The special case that eventually came before the High Court posed the following four questions for the Court's consideration:

Q1 #Is Division 104 of the Criminal Code invalid because it confers on a federal court non-judicial power contrary to Chapter III of the Commonwealth Constitution?

A Subdivision B of Division 104 is valid; otherwise inappropriate to answer

Q2 #Is Division 104 of the Criminal Code invalid because insofar as it confers judicial power on a federal court, it authorises the exercise of that power in a manner contrary to Chapter III of the Commonwealth Constitution?

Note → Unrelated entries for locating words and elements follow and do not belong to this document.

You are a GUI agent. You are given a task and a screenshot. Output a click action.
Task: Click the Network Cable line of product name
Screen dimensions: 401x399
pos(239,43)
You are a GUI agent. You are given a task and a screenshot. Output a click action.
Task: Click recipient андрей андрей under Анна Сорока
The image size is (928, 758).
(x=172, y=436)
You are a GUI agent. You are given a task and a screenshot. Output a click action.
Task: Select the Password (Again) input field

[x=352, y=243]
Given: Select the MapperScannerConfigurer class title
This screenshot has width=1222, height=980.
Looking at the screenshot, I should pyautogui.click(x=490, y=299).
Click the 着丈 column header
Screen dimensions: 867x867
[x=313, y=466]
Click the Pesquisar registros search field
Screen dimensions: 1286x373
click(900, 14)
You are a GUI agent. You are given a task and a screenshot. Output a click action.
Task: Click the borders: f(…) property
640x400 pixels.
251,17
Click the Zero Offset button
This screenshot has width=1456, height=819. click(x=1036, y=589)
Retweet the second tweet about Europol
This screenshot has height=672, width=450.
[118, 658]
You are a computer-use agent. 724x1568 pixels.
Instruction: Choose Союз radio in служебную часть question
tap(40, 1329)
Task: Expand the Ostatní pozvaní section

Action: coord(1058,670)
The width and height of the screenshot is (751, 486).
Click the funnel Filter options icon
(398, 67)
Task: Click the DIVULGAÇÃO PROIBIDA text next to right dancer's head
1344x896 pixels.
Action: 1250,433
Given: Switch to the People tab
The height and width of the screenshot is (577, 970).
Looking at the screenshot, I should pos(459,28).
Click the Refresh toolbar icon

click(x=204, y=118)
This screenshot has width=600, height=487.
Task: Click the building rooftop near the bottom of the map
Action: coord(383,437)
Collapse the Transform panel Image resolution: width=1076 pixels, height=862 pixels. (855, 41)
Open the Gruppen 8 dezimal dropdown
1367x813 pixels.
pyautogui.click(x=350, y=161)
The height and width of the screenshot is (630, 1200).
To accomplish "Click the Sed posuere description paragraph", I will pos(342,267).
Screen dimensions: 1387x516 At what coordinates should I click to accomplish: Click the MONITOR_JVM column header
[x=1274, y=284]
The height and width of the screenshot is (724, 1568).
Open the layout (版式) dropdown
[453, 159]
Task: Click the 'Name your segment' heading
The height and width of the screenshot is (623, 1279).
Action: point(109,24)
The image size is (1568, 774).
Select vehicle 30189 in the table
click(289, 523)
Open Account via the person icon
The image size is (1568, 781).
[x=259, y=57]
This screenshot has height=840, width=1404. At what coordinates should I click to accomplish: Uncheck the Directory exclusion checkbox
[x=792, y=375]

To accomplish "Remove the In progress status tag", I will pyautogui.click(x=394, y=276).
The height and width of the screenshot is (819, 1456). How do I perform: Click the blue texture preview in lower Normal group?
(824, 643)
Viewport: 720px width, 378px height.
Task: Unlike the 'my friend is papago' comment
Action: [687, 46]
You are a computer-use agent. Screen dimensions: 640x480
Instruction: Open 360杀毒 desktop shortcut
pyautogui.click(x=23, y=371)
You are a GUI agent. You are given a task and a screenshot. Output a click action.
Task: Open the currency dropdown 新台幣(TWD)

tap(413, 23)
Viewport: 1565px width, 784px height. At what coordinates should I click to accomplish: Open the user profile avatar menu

A Subdivision B of Division 104 is valid; otherwise inappropriate to answer.

Q3 Is Division 104 of the Criminal Code invalid because it is not supported by one or more express or implied heads of legislative power under the Commonwealth Constitution?

A Subdivision B of Division 104 is valid; otherwise inappropriate to answer

Q4 #Who should pay the costs of the special case?

A The plaintiff should pay the costs of the Commonwealth of the special case.

His appeal was therefore dismissed, and the interim control order upheld.